Daequan Cook represented SL Benfica in the FIBA Europe Cup during the 2015-16 campaign
Going even further back and looking back on your NBA days – how much do you appreciate the fact that you had a chance to play with some of the best talent out there in Dwyane Wade, Kevin Durant, James Harden, Russell Westbrook?
For me, it was an experience that I wish every professional athlete could have before becoming that lead guy on his team, being that main star or scorer. I had it pretty good, playing behind Dwyane Wade my first three years, being traded to Oklahoma City and playing with three of the top, premier guys in the NBA. I'm still great friends with all three of them. Just getting that experience that was needed, learning from the best and taking note, not knowing where my next stop was going to come. Whether it'd be in the NBA or overseas. Just taking all that in, studying and paying attention to what these guys were saying. For me, it was easy to make that jump from the NBA to European basketball, being able to come over here and be that guy that for the teams that I played for. It helped me out so much and I think it still does to this day. Still friends with those guys. The conversations that we have are not necessarily about basketball, more about life but it all helps and helps in so many ways.
In addition to reaching the NBA Finals with the Oklahoma City Thunder, would you say winning the Three-Point Contest in 2009 is the other big highlight of your career?
Of course. The most important moment, first and foremost, was the day I was drafted.
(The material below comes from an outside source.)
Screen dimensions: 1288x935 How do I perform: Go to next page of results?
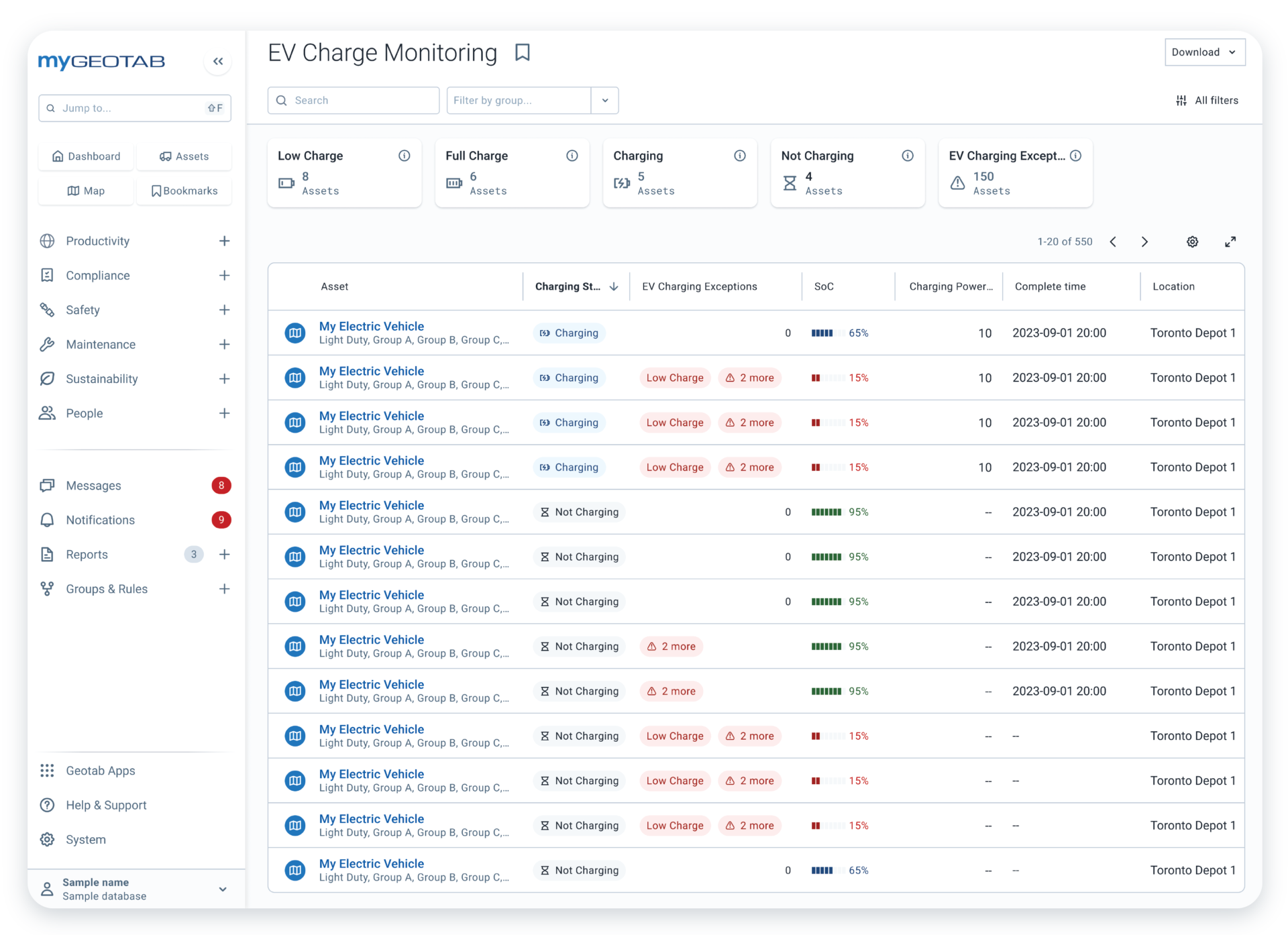[1144, 241]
It was one of the biggest days, to hear your name called in the first round. That was one of the biggest days for me.
Then, winning the Three-Point Contest was amazing. At the end of the day, I'm in the history books. I'm in the books with Larry Bird, Craig Hodges, Steph Curry, Ray Allen – great shooters everywhere. It's an honor, it's a pleasure and I'm happy to be a part of the group of guys who have won that trophy and that accolade. For me, that was a big thing for my career in basketball in general, being able to win that and being among the top three-point shooters.
Have you taken part in any other three-point contest during your globe-trotting career?
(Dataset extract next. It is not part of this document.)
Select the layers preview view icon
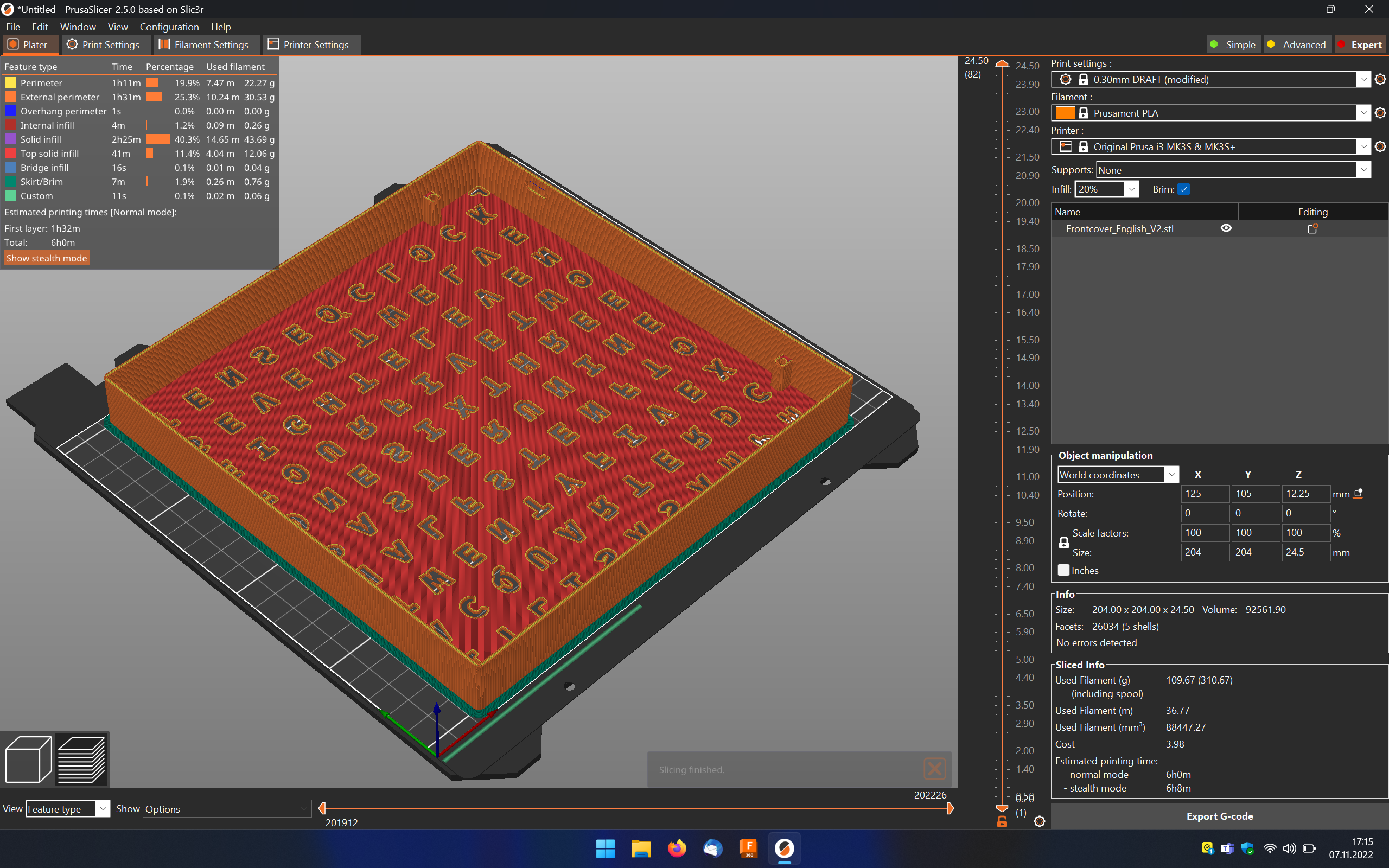1389x868 pixels. click(81, 759)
I think I did in France during the All-Star Event. Last year in Israel, they tried to get me to do it, but I just try and enjoy being part of the All-Star Game. I'm always thankful for the opportunity that I was given, but for the most part it's just about participating in the All-Star Game. That's what I've been doing right now.
Let's finish off on a look to the future. What are the things you will be looking to achieve in 2019?
I'll be looking to build on what I've started so far this season. To continue to be efficient, to continue to do well in the league and help my team in any given way possible, for us to compete at a high level for Play-Off positions and a championship. These are just my goals in general. Playing overseas, you hear about all the rumors about playing the Play-Offs over here, playing in the FIBA Europe Cup and advancing. It's all about advancing and making title runs, that's just something I want to be a part of. I'm not getting younger, but I'm still at an age where I still want to be able to enjoy the game and have fun playing, competing at a high level and building on what I've done so far. It's a long season, I'm kind of used to it, so I just want us to continue to compete at a high level.